For decades, the truffle market in Aragón has been an under-the-table sort of operation. Now, the region is making pointed efforts to organize the trade, making it more lucrative and more transparent.
A black truffle, one of about a handful of varieties used for cooking, is the fruiting body of an underground fungus found around tree roots. The efforts required to find the elusive tubers married with their popularity in the culinary world means they come with a hefty price tag.
"The flavor of a truffle is strong, earthy and unlike anything else," said Jorge Alfonzo Liesa, head chef at Rokola, a restaurant in Graus, Aragón. "It tastes of the soil, the mountains and the forests. It brings a depth to a dish and, if balanced well, enhances the taste of all the other ingredients."
It used to be that these culinary gems were abundant in Spain. Around 1945, the folks working the land in Aragón started to find truffles in the wild. Not knowing much about them, or their value, they sold them to a savvier crowd from France and the nearby Spanish region of Catalonia. Before that, farmers thought they were bad potatoes and threw them out.
For the next 35 years, the fungus grew plentifully. The trade also grew, and the Aragónese people learned more about where to hunt truffles, how to sell them and at what price point. But the success Aragón had experienced for so long started to fade in the late '80s. The truffles just weren't showing up, possibly due to the weather or over-foraging.
This is when the community started thinking about controlled cultivation, which means that those involved with the truffle trade gave Mother Nature a hand by planting trees where truffles typically grow.
This method of cultivation wasn't immediately successful, but in the past few years the efforts have paid off. Truffles are growing and the market is becoming more organized, professional and defined.
Jose Vicente Girón Coscolla, president of the Aragonese Association of Truffle Farmers and Gatherers, said the association started in 1999 with 24 people and 50 hectares of land. Now, there are 270 people involved and 1,300 hectares of land being cultivated for truffles.
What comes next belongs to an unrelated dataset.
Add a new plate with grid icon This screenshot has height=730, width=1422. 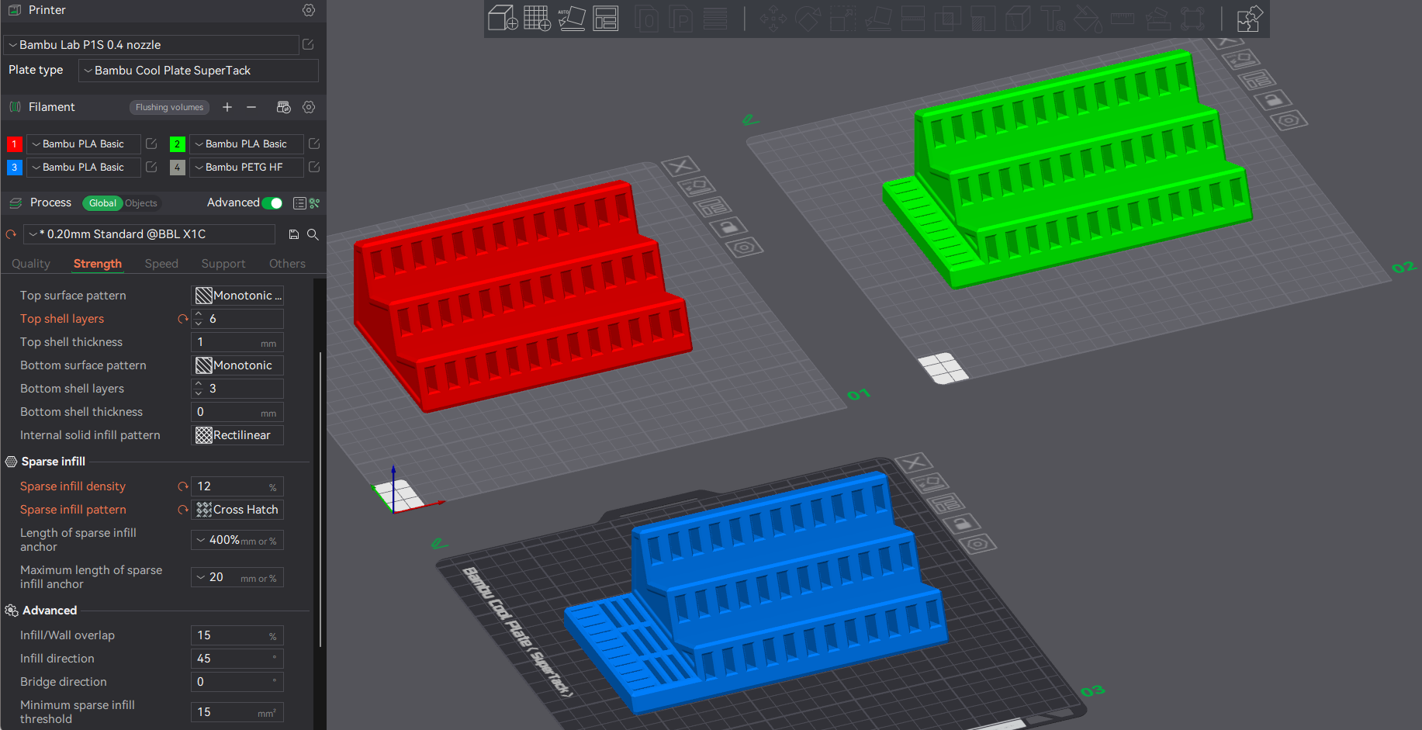[x=537, y=18]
The association's first goal is to help farmers plant the oaks whose roots host the fungus and to help them maintain the land through government aid. (They also help with commercializing and marketing.)
One truffle hunter who began independently but now receives government subsidies, Jose Vicente Azlor Arasanz, began foraging when he was 9 years old. He would give the truffles to his dad to sell, and spend the profits on chewing gum and candy.
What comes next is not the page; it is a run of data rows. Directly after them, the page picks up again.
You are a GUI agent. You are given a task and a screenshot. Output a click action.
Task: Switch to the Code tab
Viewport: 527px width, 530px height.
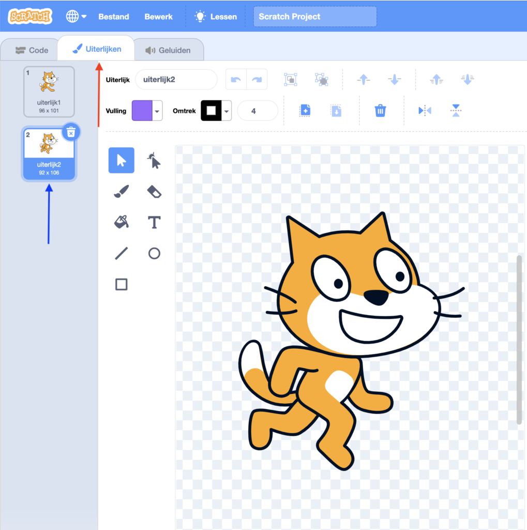(32, 50)
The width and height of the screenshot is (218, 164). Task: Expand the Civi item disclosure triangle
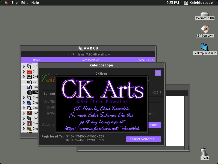coord(24,77)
Now, Arasanz works 1 hectare of cultivated land with his golden Labrador retriever, Fun. It was a slow start.
Fifteen years ago, he planted rows of oak trees, then waited the seven years it takes for truffles to sprout underground at the trees' roots. Nothing appeared. Year after year, he and Fun returned to sniff the treasures out, hunting every week during the season that runs from November through March. Still nothing.
In 2013, he finally struck gold, and this past season was his most successful yet.
In fact, the 2014-15 season was a boon for everyone. Truffles were bountiful. And they started to appear on the local restaurant scene.
Culinary veteran Miguel Aso Sipán owns a trendy restaurant, Rokola, that serves both innovative and classic truffle dishes and hosts at least one wine and truffle tasting dinner per season. This year's menu included nests of fried potato strings topped with a truffle-infused fried egg, foie gras laced with the tuber's earthy flavor and a tennis ball-sized sphere of truffle-spiked milk and white chocolate. That was only half of the meal.
"If you have a restaurant in Graus, you're going to have to cook with truffles," he said. "The people demand it."